Il guru del sito Wikileaks braccato dall'Interpol. Nei suoi confronti un mandato di cattura internazionale, è accusato di "stupro ed aggressione sessuale" per fatti avvenuti in Svezia l'anno scorso. Frattini: "Deve essere interrogato". E ora Assange punta alle banche

Assange messo al bando: ricercato in 188 paesi

Lione - Questa volta per Julien Assange, il guru del sito Wikileaks, sono guai. A tre giorni dalla diffusione delle mail riservate della diplomazia Usa, l'Interpol ha annunciato di aver emesso un mandato d'arresto internazionale nei suoi confronti. Assange è ricercato dalla Svezia nel quadro di un'inchiesta per "stupro ed aggressione sessuale". L'Interpol ha reso noto di aver emesso un "avviso rosso" (red notice, mandato di cattura internazionale) per Assange. La notizia è stata anche confermata alla France Presse da un portavoce dell'organizzazione internazionale di polizia.

"Ragionevoli sospetti di stupro" La "richiesta di arresto ai fini dell'estradizione" era stata ricevuta il 20 novembre, inviata dalla Svezia. Gli 'avvisi rossi' vanno ai 188 paesi che aderiscono all'Interpol, tra cui la Gran Bretagna, dove si ritiene risieda il 39enne australiano. Il 18 novembre, la giustizia svedese aveva emesso un mandato di cattura per Assange, che voleva interrogare, "sulla base di ragionevoli sospetti di stupro, aggressione sessuale e coercizione".

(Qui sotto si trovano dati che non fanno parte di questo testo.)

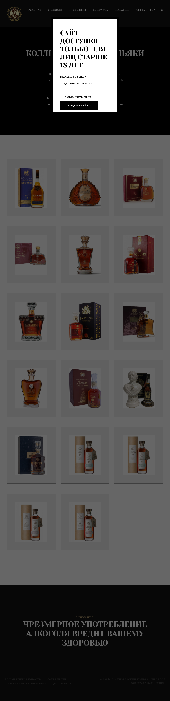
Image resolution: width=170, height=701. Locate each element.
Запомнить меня (76, 97)
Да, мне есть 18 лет (77, 83)
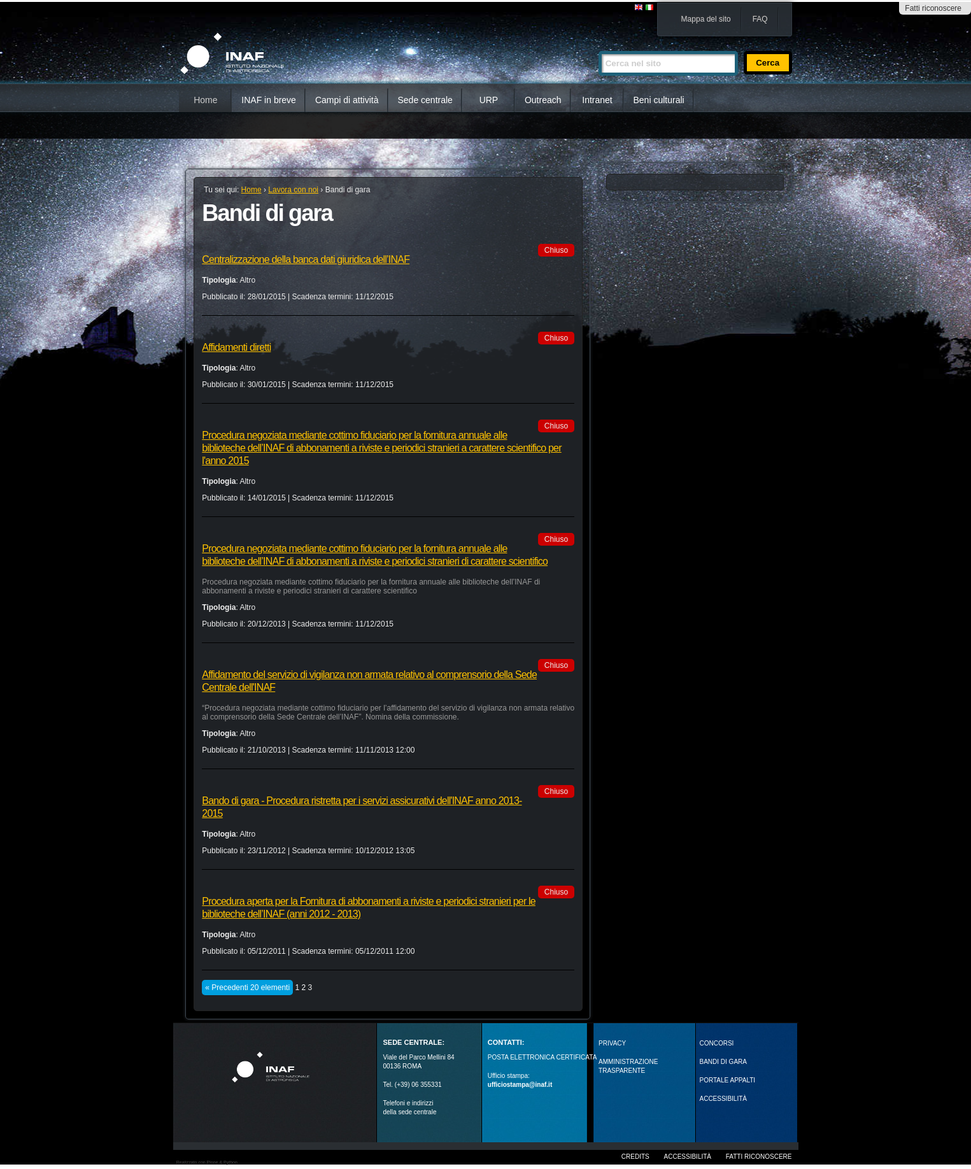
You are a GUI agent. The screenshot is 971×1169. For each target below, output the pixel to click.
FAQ (760, 19)
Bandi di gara (723, 1061)
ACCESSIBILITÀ (723, 1098)
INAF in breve (268, 100)
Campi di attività (347, 100)
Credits (635, 1156)
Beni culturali (659, 100)
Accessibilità (687, 1156)
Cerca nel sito (598, 45)
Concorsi (717, 1043)
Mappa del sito (706, 19)
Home (205, 100)
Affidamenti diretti (236, 347)
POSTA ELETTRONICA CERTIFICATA (542, 1057)
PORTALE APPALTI (728, 1080)
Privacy (612, 1043)
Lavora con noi (293, 189)
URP (489, 100)
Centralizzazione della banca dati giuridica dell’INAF (305, 259)
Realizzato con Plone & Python (206, 1162)
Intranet (597, 100)
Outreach (543, 100)
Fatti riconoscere (933, 8)
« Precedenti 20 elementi (247, 987)
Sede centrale (425, 100)
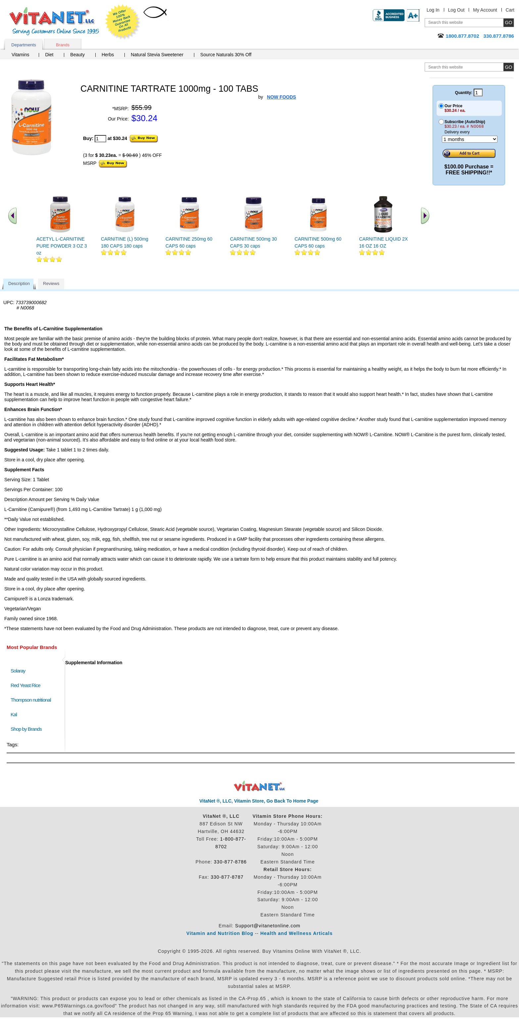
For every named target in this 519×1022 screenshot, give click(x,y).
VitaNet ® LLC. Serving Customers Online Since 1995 (54, 21)
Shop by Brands (28, 729)
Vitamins (20, 54)
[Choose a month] (469, 139)
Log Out (456, 10)
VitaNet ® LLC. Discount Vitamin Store (259, 786)
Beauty (77, 54)
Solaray (18, 671)
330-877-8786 (230, 861)
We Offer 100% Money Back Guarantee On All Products (123, 22)
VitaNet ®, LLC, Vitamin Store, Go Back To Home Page (258, 801)
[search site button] (508, 67)
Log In (433, 10)
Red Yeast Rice (25, 685)
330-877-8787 (227, 877)
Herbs (108, 54)
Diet (49, 54)
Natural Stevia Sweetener (157, 54)
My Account (485, 10)
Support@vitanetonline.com (267, 925)
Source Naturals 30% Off (226, 54)
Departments (23, 44)
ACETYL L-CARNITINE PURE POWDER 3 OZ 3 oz (61, 246)
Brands (63, 44)
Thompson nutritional (31, 700)
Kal (14, 714)
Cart (510, 10)
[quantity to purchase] (100, 138)
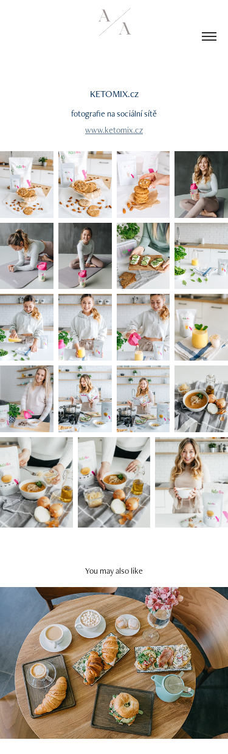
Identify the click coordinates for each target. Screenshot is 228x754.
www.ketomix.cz (114, 129)
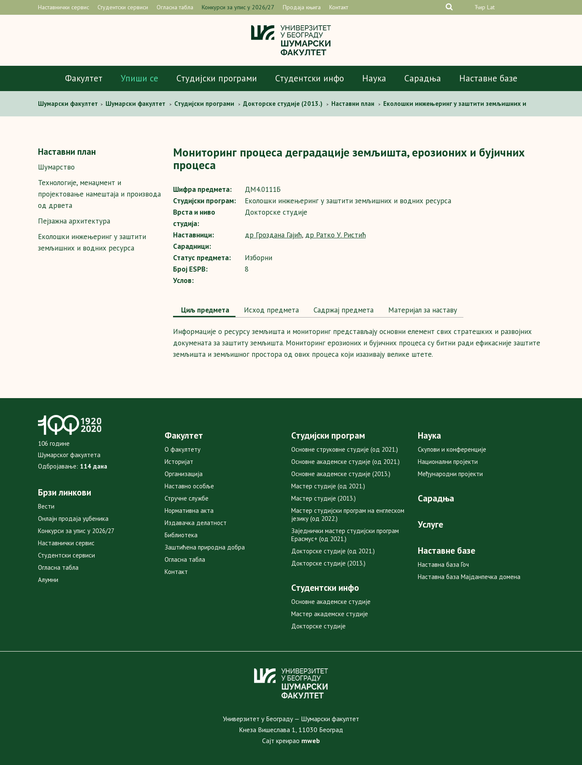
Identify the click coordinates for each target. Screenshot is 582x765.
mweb (310, 740)
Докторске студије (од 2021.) (333, 551)
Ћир (479, 7)
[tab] (204, 310)
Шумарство (56, 167)
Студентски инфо (309, 78)
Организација (184, 474)
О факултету (182, 449)
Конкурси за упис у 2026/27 (238, 7)
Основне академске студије (331, 602)
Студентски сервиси (122, 7)
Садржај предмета (342, 310)
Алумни (48, 580)
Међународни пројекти (450, 474)
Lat (491, 7)
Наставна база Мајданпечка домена (469, 577)
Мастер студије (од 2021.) (328, 486)
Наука (374, 78)
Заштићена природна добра (205, 547)
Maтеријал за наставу (421, 310)
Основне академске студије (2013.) (340, 474)
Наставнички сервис (63, 7)
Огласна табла (175, 7)
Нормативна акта (189, 510)
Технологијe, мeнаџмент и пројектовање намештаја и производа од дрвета (99, 194)
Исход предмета (270, 310)
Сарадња (422, 78)
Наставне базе (488, 78)
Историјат (179, 462)
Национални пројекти (448, 462)
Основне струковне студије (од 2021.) (344, 449)
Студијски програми (216, 78)
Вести (46, 506)
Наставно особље (189, 486)
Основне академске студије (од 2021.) (345, 462)
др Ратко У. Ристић (335, 235)
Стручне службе (186, 498)
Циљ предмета (204, 310)
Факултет (84, 78)
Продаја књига (302, 7)
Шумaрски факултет (69, 104)
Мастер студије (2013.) (323, 498)
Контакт (338, 7)
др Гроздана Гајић (273, 235)
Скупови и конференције (452, 449)
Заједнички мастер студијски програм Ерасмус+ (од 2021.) (345, 535)
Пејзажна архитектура (74, 221)
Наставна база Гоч (443, 564)
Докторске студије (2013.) (328, 563)
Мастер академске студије (329, 614)
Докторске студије (318, 626)
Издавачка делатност (196, 523)
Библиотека (181, 535)
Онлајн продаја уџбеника (73, 518)
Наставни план (67, 151)
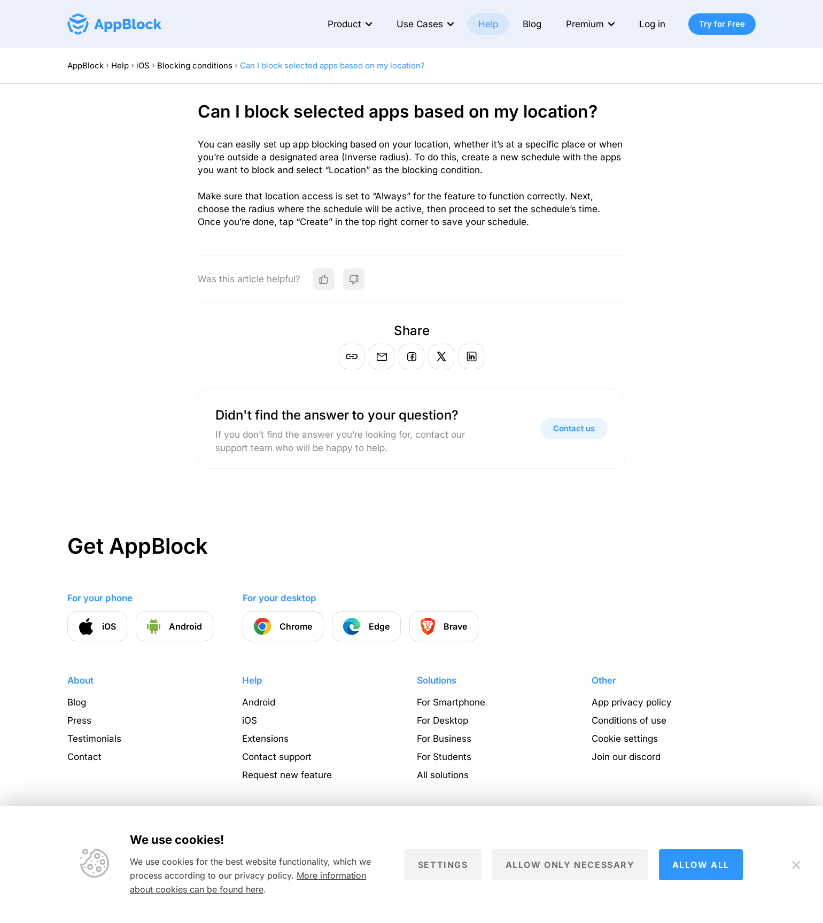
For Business (444, 738)
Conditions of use (629, 720)
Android (258, 702)
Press (79, 720)
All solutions (443, 775)
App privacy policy (632, 702)
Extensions (265, 738)
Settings (443, 864)
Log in (652, 24)
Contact (84, 756)
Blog (532, 24)
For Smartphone (451, 702)
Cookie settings (625, 738)
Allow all (700, 864)
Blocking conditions (194, 65)
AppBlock (85, 65)
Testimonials (94, 738)
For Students (444, 756)
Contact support (277, 756)
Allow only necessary (570, 864)
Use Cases (420, 24)
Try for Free (722, 24)
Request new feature (287, 775)
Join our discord (626, 756)
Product (344, 24)
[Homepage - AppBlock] (114, 24)
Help (488, 24)
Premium (585, 24)
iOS (143, 65)
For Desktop (442, 720)
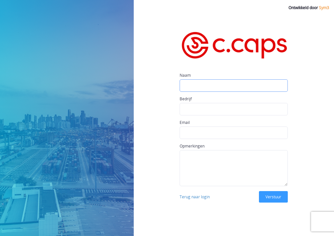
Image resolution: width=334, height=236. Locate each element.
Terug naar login (195, 197)
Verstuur (273, 197)
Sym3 (324, 7)
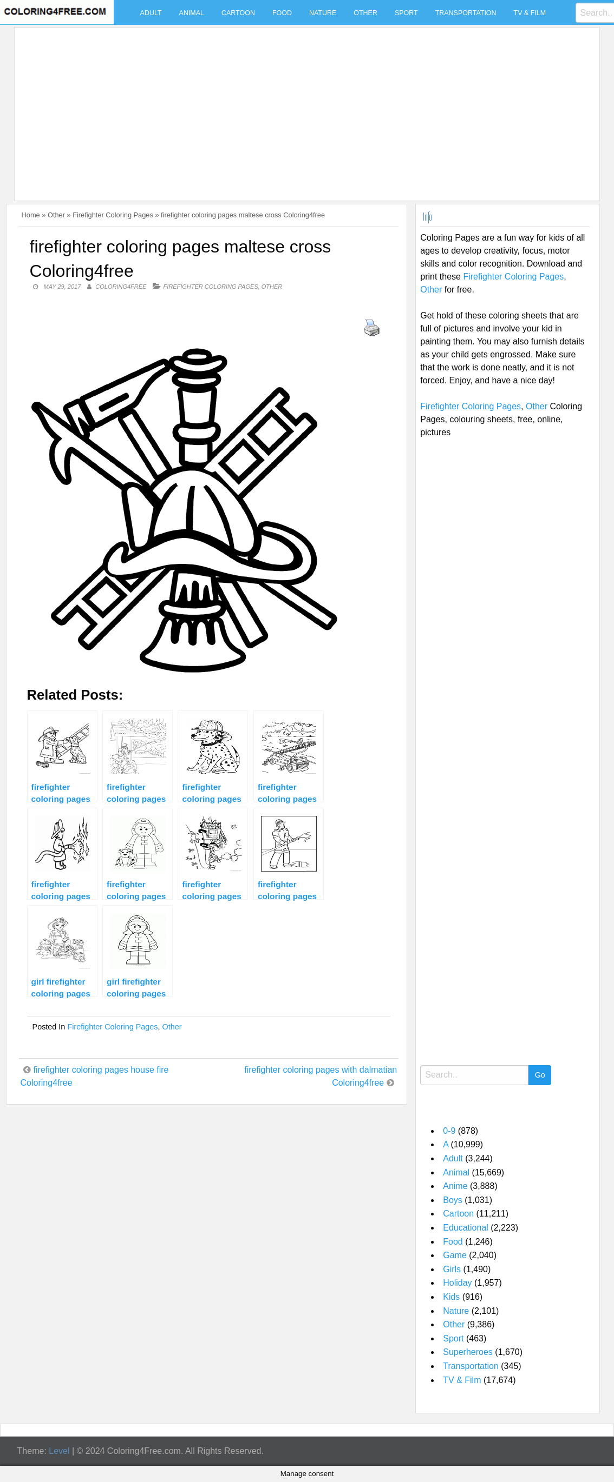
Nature (322, 13)
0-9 (449, 1130)
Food (282, 13)
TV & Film (530, 13)
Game (455, 1255)
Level (59, 1451)
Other (365, 13)
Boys (452, 1200)
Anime (455, 1186)
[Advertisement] (304, 107)
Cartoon (238, 13)
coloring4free (120, 286)
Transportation (466, 13)
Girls (452, 1269)
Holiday (457, 1282)
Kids (451, 1296)
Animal (191, 13)
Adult (151, 13)
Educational (465, 1227)
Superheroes (468, 1352)
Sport (406, 13)
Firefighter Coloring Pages (113, 215)
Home (31, 215)
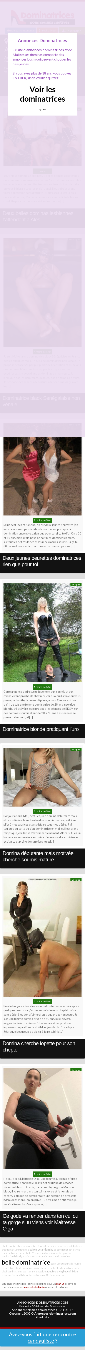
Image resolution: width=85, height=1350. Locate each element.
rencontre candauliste (52, 1337)
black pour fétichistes (13, 1246)
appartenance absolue (33, 1271)
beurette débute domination (41, 1246)
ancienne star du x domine (56, 1256)
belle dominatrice (26, 1262)
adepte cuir (11, 1249)
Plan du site (42, 1317)
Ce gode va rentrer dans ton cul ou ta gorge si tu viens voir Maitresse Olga (40, 1222)
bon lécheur (17, 1253)
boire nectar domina (41, 1249)
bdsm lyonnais (21, 1256)
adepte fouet (61, 1249)
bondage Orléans (45, 1275)
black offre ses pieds (36, 1253)
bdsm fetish (8, 1268)
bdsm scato (35, 1256)
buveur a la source (71, 1263)
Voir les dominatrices (42, 93)
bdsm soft (60, 1275)
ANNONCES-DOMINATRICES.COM (42, 1302)
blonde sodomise (23, 1268)
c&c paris (44, 1268)
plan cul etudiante (34, 1286)
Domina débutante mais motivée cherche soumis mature (38, 856)
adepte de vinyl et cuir (59, 1271)
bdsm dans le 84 (65, 1246)
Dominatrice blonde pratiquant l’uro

La dinamica dei fatti I fatti contestati risalirebbero allo scorso agosto. Assange aveva fatto ricorso, ma il mandato era stato confermato da una corte d'appello. Oggi i suoi legali avevano portato l'appello alla Corte suprema di Stoccolma. L'indagine nasce da due incontri avuto con altrettante donne durante la sua visita in agosto in Svezia, dove l'ex avvocato aveva intenzione di far richiesta di residenza, con l'obiettivo di avere la tutela delle leggi svedesi sulla libertà di stampa per il suo sito Wikileaks. Secondo informazioni emerse in Svezia, le donne avrebbero raccontato che gli incontri sessuali, iniziati come consensuali, si erano trasformati in violenza. Assange ha respinto le accuse, lasciando intendere che le denunce sono il risultato di una campagna di fango orchestrata dagli Usa contro Wikileaks.

Casa Bianca: "La Clinton non ha mai dato l'ordine di spiare" Il portavoce della Casa Bianca Robert Gibbs ha affermato che il segretario di stato Usa Hillaruy Clinton non ha mai dato l’ordine ad alcun diplomatico americano di "spiare". "Il segretario di Stato Clinton sta facendo un grande lavoro. Il presidente ha grande fiducia in lei e ammira quanto il segretario Clinton ha fatto". Secondo quanto si legge nei ’cablì segreti diffusi dal sito di Julian Assange, dalla segreteria di stato americana, prima con Condoleezza Rice quindi con Hillary Clinton, sarebbe stato richiesto a vari diplomatici di raccoglire informazioni sensibili - dati biometrici, carte di credito, indirizzi e password e-mail, ecc. Ecc. - di diverse figure politiche, in particolare dei funzionari e dei dirigenti dell’Onu. 

Assange: "La Clinton dovrebbe dimettersi" Hillary Clinton "dovrebbe dimettersi, se può essere dimostrato che è stata lei a ordinare ai diplomatici Usa di spiare le Nazioni Unite, in violazione delle convenzioni internazionali sottoscritte dagli Stati Uniti". È quanto sostiene il fondatore del sito internet Wikileaks, Julian Assange, in un’intervista rilasciata alla rivista Time. Assange conferma quindi la prossima diffusione di documenti riguardanti le banche, come annunciato alla rivista Forbes: "Si tratta di 10.000 documenti sulle banche".  

Frattini: "Venga catturato e interrogato" Il mandato di cattura internazionale spiccato "è la cosa giusta" da fare. Lo ha detto da Dubai il ministro degli Esteri, Franco Frattini, il quale auspicato che il fondatore di Wikileaks "venga catturato presto e che venga interrogato". Il titolare della Farnesina, che ieri ha incontrato il suo collega australiano, Kevin Rudd, ha rivelato che entrambi concordano "sulla gravità del crimine commesso da Assange e sulla necessità che venga catturato e interrogato». Frattini ha chiarito che in ogni caso da parte di Canberra «non c’è alcun imbarazzo.

Se una persona che ha la nazionalità di un certo Paese (commette un crimine) non c’è alcun problema se questo Paese collabora".